Published as an adult novel, to me this one sits on the fence between YA and adult fiction and will be equally enjoyed by both. Moloney stays true to his origins as an accomplished children’s/YA writer and teacher librarian (he was Dan’s TL back in the day), focusing on the humanity and the hope in the story rather than descending into the territory of bleak, as I find many adult novels can. Give me YA writing anyday; all the power and poignancy of adult writing, but with every extraneous word removed and a dash more hope.
‘In Danger’ by Josepha Dietrich
I was not at all sure I was in the right frame of mind to deal with this powerful memoir, but ‘In Danger’ by Josepha Dietrich was actually exactly what I needed; a story of a family in crisis who, despite it all, live with hope. Josepha Dietrich was 21 when her mother was diagnosed with breast cancer. At the age of 35, with a baby with high-needs and following the death of her mother, cancer reared up in Josepha’s own cells. ‘In Danger’ chronicles Josepha’s journey through breast cancer, her deep love for her son, surviving the *&(@#)&6** that life throws at how to live with hope, always hope, for the future.

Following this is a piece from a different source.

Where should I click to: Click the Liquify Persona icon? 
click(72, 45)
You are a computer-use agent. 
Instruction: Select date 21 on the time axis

‘Trick of the Light’ by Laura Elvery
Not in many years have I read a short story collection quite this captivating. An art teacher sends four of her students on a guerrilla mission. A young runner struggles to make sense of his best friend’s death. A health-food company adopts a farcical promotional strategy. A factory worker spends her days applying radioactive paint to watches, while dreaming of a future with her new suitor (this particular story has stayed in my psyche since reading it and I’ve re-read it twice now to try and work out just how Elvery managed such poignancy in so few words). Just some of the 24 stories in this remarkable collection from debut author Laura Elvery.

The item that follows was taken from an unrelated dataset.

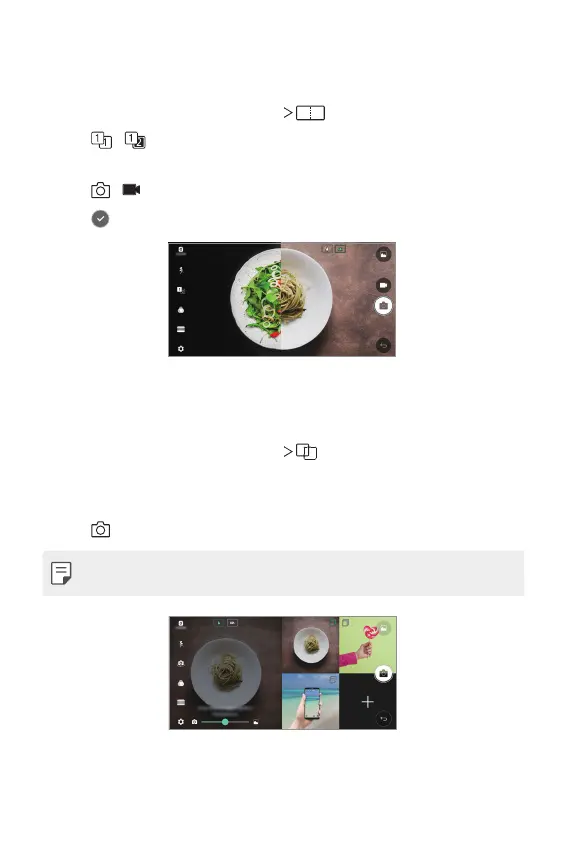Switch camera with the flip icon in grid camera
Screen dimensions: 567x850
(181, 663)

‘Butterfly on a Pin’ by Alannah Hill
I was very fortunate to attend one of Alannah Hill’s talks recently, as part of her publicity tour for this book. Having now heard her speak, this book meant even more, she writes exactly as she speaks. This extraordinary book is the fierce and intelligent account of how a freckle-faced teenage runaway metamorphosed into a trailblazer and true original.